- Original language: English
- Written by: Wendy MacLeod
- Characters: Mrs. Pascal; Jackie-O Pascal; Anthony Pascal; Marty Pascal; Lesly;
- Genre: Black comedy
- Setting: A mansion in McLean, Virginia on Thanksgiving

Premiere
- Date: 1990
- Place: The Magic Theater, San Francisco

= The House of Yes (play) =

1990 American play by Wendy MacLeod

The House of Yes: A Suburban Jacobean Play is a play by Wendy MacLeod. The play premiered in San Francisco in 1990, and had its Off-Broadway debut in 1995; a feature film adaptation was released in 1997. The black comedy play follows the Pascals, a wealthy family in McLean, Virginia, and the conflict that ensues after oldest son Marty surprises the family with news that he is engaged.

==Synopsis==
Marty Pascal and his fiancée Lesly return to his family's home in McLean, Virginia for Thanksgiving. He is received by his mother, younger brother Anthony, and twin sister "Jackie-O", who adopted her nickname and manner of dress as a result of her obsession with Jacqueline Kennedy Onassis. The news of Marty's sudden relationship and engagement shocks the family and destabilizes Jackie-O, who has recently been released from a psychiatric hospital. As the play progresses, it transpires that Marty and Jackie-O are involved in an incestuous relationship; their father left the family the day of John F. Kennedy's assassination, and as teenagers Jackie-O and Marty would re-enact the assassination as a form of ritualistic foreplay. The play concludes with Marty and Jackie-O again re-enacting the assassination, though Jackie-O intentionally uses a gun loaded with real bullets instead of the previously used blank cartridges, killing Marty.

==Development==
MacLeod has stated that The House of Yes is about "people that have never been said no to," and that she wished to depict the "insularity I see in the upper classes, people who have cut themselves off from the rest of the world and are living by the rules they've invented." The play was inspired by a house MacLeod saw in a wealthy suburb of Washington, D.C., while its title came from a piece of bathroom graffiti seen by MacLeod that read "we are living in a house of yes." The subtitle of "A Suburban Jacobean Play" was inspired by the Jacobean drama 'Tis Pity She's a Whore, which similarly focuses on an incestuous relationship between a brother and sister.

==Production history==
The House of Yes opened at the Magic Theatre in San Francisco in April 1990, before moving to the Las Palmas Theatre in Los Angeles in October of that year.

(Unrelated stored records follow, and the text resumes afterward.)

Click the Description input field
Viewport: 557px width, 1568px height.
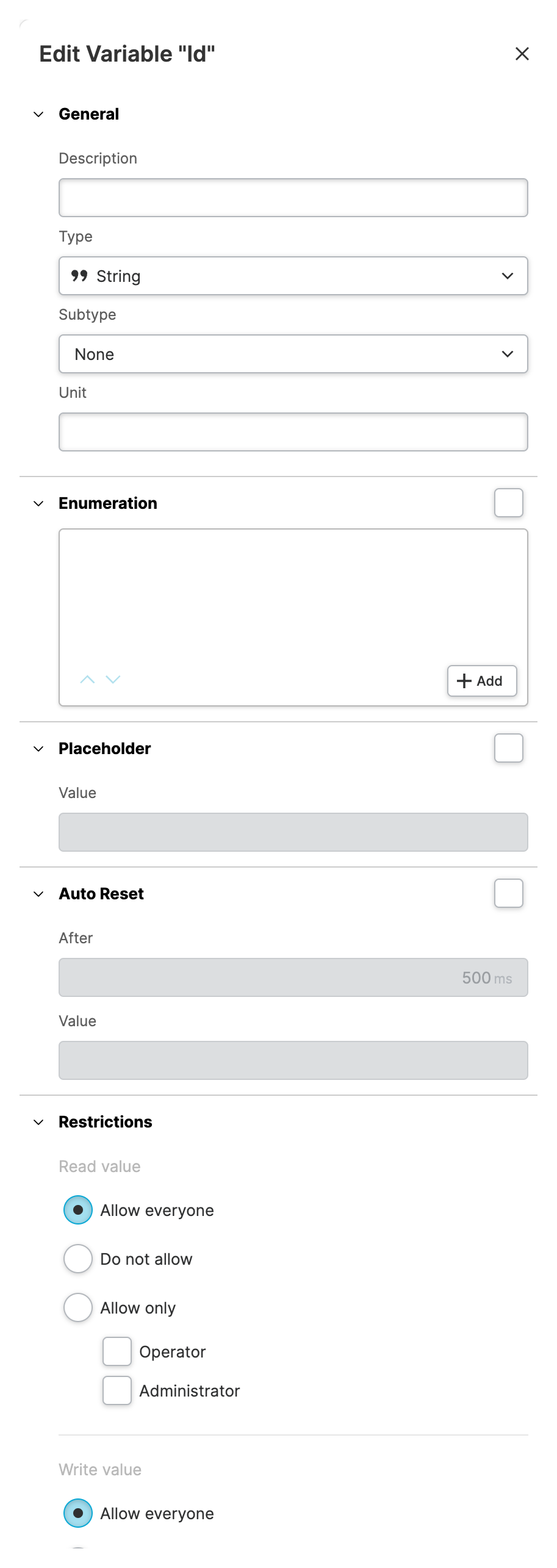293,198
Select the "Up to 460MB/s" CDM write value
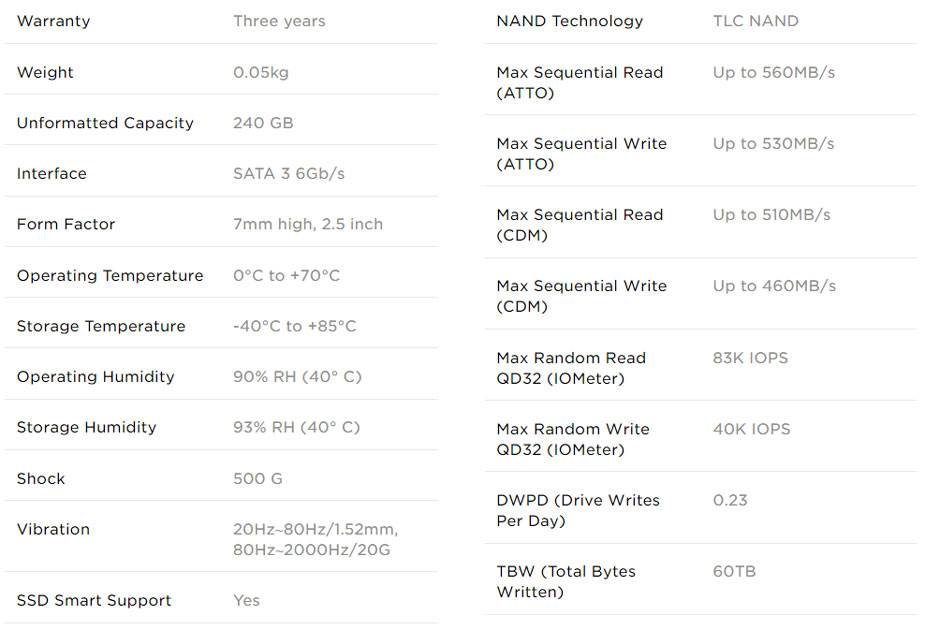The width and height of the screenshot is (925, 630). point(774,285)

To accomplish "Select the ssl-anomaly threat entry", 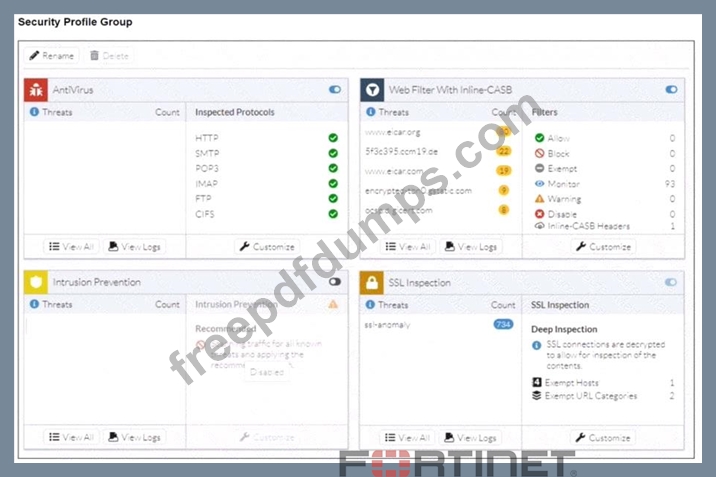I will [386, 324].
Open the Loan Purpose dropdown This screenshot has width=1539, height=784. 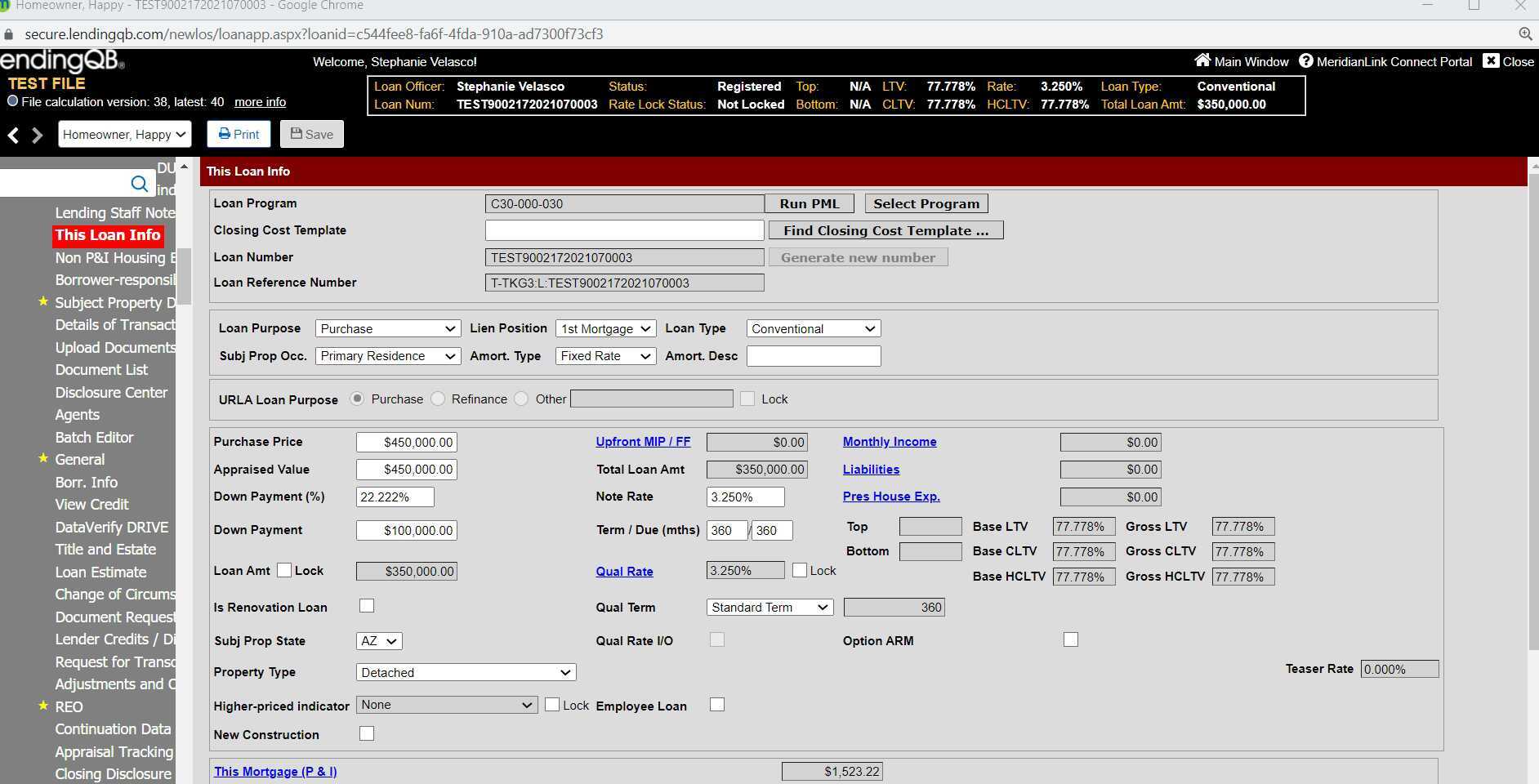tap(386, 329)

The play was staged in London, England at the Gate Theatre on March 31, 1993, and off-Broadway at the Soho Repertory Theatre in January 1995.

===Notable casts===

| Character | San Francisco/Los Angeles 1990 | London 1993 | Off-Broadway 1995 |
|---|---|---|---|
| Mrs. Pascal | Nancy Shelby | Mary Ellen Ray | Allison Janney |
| Jackie-O | Celia Shuman | Deirdre Harrison | Jodie Markell |
| Anthony | Kenneth R. Merckx Jr. | Matt Bardock | Neal Huff |
| Marty | Art Manke | Jason Watkins | Chris Eigeman |
| Lesly | Susan Brecht | Dena Davis | Kim Soden |

==Reception==
The House of Yes received mixed to positive reviews from critics. Reviewing the 1990 Los Angeles production for The Los Angeles Times, critic Sylvie Drake called the play "funny, grotesque, impudent, a little chilling and streaked with satire," and favorably compared it to Death of a Buick and The House Across the Street. Drake qualified that the play was "tamer than expected, more struck with lunacy than danger," and that it was a "very San Francisco play, characterized by a healthy noncommerciality that may have a hard time surviving in the hothouse Hollywood jungle." In his review of the 1995 off-Broadway production of The House of Yes for The New York Times, Ben Brantley called the play "pretty familiar stuff, although deftly executed," noting that the plot is "so predetermined that it lacks urgency and menace."

==Film adaptation==

A feature film adaptation of The House of Yes written and directed by Mark Waters was released in 1997. The film stars Parker Posey as Jackie-O, Geneviève Bujold as Mrs. Pascal, Freddie Prinze Jr. as Anthony, Josh Hamilton as Marty, and Tori Spelling as Lesly.